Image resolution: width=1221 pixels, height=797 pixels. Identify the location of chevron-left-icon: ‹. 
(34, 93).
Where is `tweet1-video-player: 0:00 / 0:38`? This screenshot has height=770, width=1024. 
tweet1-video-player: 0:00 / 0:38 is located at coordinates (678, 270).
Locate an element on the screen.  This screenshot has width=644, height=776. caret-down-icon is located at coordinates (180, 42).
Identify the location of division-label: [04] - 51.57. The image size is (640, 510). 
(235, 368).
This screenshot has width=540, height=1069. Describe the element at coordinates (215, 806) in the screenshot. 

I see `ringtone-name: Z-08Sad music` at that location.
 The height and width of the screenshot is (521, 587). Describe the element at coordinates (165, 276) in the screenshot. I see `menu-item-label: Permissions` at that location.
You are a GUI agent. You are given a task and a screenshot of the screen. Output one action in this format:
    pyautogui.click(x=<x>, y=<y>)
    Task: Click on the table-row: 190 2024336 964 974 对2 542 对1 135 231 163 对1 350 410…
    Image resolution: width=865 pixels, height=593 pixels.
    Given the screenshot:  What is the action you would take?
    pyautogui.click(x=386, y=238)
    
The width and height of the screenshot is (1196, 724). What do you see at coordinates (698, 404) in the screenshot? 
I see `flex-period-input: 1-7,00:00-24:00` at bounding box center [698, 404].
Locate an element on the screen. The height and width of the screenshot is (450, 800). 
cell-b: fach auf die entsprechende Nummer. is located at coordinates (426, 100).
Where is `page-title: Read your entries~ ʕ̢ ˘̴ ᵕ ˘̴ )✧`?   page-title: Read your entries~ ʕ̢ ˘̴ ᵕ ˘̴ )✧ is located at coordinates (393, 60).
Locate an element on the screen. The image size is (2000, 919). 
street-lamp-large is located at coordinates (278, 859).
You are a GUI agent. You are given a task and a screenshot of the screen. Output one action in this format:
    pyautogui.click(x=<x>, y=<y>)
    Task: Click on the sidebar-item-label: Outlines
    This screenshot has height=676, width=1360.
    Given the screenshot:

**WHAT THE TASK ASKS**
Reproduce the entries between the line containing "This screenshot has width=540, height=1069." and the line containing "The height and width of the screenshot is (521, 587).", inclusive.

**ANSWER TO THE EXERCISE**
This screenshot has width=540, height=1069. Describe the element at coordinates (215, 806) in the screenshot. 

I see `ringtone-name: Z-08Sad music` at that location.
 The height and width of the screenshot is (521, 587). Describe the element at coordinates (165, 276) in the screenshot. I see `menu-item-label: Permissions` at that location.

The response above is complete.